The prohibition on cloning is obvious to everyone in terms of its impact on the health of children. We simply do not know the health implications of creating large numbers of genetically identical people, either for individual children or for the population as a whole. We only have to read Boys from Brazil to know what we are talking about.
The use of fetal eggs to create a human embryo could be harmful if they are from a miscarried fetus since genetic disorders in the fetus usually are one of the major causes of miscarriage.
Children's physical health can be seriously damaged from using many of these technologies. It can be affected in the short term and in the long term. We do not know enough about the long term effects of some of these technologies on children. These children have not lived long enough in their life span for us to see some of the effects on their lives. We are taking risks in experimenting with children in Canada.

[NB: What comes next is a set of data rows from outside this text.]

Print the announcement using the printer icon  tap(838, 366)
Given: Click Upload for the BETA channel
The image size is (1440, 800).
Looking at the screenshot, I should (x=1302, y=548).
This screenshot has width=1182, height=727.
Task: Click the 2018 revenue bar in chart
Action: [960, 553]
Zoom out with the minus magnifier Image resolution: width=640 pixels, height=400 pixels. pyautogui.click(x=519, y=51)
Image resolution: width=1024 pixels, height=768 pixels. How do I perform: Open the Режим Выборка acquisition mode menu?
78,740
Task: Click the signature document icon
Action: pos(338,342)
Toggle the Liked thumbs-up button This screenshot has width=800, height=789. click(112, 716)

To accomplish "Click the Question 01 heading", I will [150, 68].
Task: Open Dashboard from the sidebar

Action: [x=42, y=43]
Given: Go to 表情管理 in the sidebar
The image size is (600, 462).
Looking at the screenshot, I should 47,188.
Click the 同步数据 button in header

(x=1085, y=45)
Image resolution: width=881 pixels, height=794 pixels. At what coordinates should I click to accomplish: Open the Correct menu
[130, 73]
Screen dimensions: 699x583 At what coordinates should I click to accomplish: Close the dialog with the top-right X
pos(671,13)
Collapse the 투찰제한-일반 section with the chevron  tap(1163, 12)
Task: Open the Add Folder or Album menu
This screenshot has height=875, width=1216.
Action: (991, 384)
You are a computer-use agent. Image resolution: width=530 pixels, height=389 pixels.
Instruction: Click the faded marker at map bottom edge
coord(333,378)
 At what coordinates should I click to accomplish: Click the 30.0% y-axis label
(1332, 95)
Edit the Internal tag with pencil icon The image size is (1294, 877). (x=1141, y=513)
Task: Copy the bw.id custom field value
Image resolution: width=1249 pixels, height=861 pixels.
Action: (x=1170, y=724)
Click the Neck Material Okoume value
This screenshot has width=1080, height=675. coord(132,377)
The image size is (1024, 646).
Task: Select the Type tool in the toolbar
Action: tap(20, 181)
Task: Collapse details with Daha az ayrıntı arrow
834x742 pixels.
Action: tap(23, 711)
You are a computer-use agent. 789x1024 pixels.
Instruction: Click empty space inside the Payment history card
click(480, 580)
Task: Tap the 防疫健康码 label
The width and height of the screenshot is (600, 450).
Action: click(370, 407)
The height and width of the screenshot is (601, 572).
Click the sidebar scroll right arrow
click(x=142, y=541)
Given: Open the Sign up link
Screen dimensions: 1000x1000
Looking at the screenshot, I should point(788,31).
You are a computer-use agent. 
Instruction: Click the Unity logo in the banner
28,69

Canadian and American studies have shown that 20 per cent to 25 per cent of low birth weight babies suffer some form of serious disability and will continue to need attention and care in varying degrees for much of their lives.
Other health effects of new reproductive technologies are simply not known right now. That is why the advent of technologies such as intracytoplasmic sperm injection, or ICSI, has to be treated with a great deal of caution.
ICSI helps to overcome male infertility by selecting just one sperm, often an immature or inferior sperm, and injecting it into the centre of the eggs. The use of ICSI is spreading rapidly throughout the world, including in Canada.
We do not know until the children born through this technique reach adulthood if that sperm was a healthy sperm. If it turns out that the sperm would have been much better through natural selection not to have been fertilized at all, it is not the physicians who will suffer and not even the parents. It is the children who will bear the greatest burden of the use of this technology in the long run.
We do not know what effects fertility drugs may have on children. Yet we use these drugs now almost routinely. We do not know if there is some damage involved in being fertilized in vitro instead of in a woman's body. Gathering information about the long term outcomes of assisted reproduction for children is one of the functions the government would assign to a regulatory structure as outlined in the position paper that was released when Bill C-47 was first introduced into the House.
Physical harm is just one aspects of genetic technology. Let us talk a bit about sex selection which is prohibited in the legislation because it contravenes the government commitment to safeguarding the emotional well-being of children. A child who knows that he or she was born only because of being the right sex may not feel valued. The sibling of such a child may feel forever unworthy of their parent's love and care because of having been the wrong sex.
It is only one small step when we undertake some of these prohibitive technologies to genetic, ethnic and gender manipulation of our society as a whole.
It is clear to me, as it should be clear to members of the House, that Bill C-47 is a balanced response to the dangers posed by the unhampered proliferation of reproductive technology. It does not say that reproductive technology is inherently bad. It says that we do not know enough about some of them, and it says that some of them do not fit into our society's attitudes to human rights and to people.
It makes clear that human life and human dignity are not for sale at any price. It is the only possible way to reassure Canadians that our societal values are being respected, that we place a value on the rights of all of our people regardless of their gender or their age, and that we will allow neither to be so crassly exploited.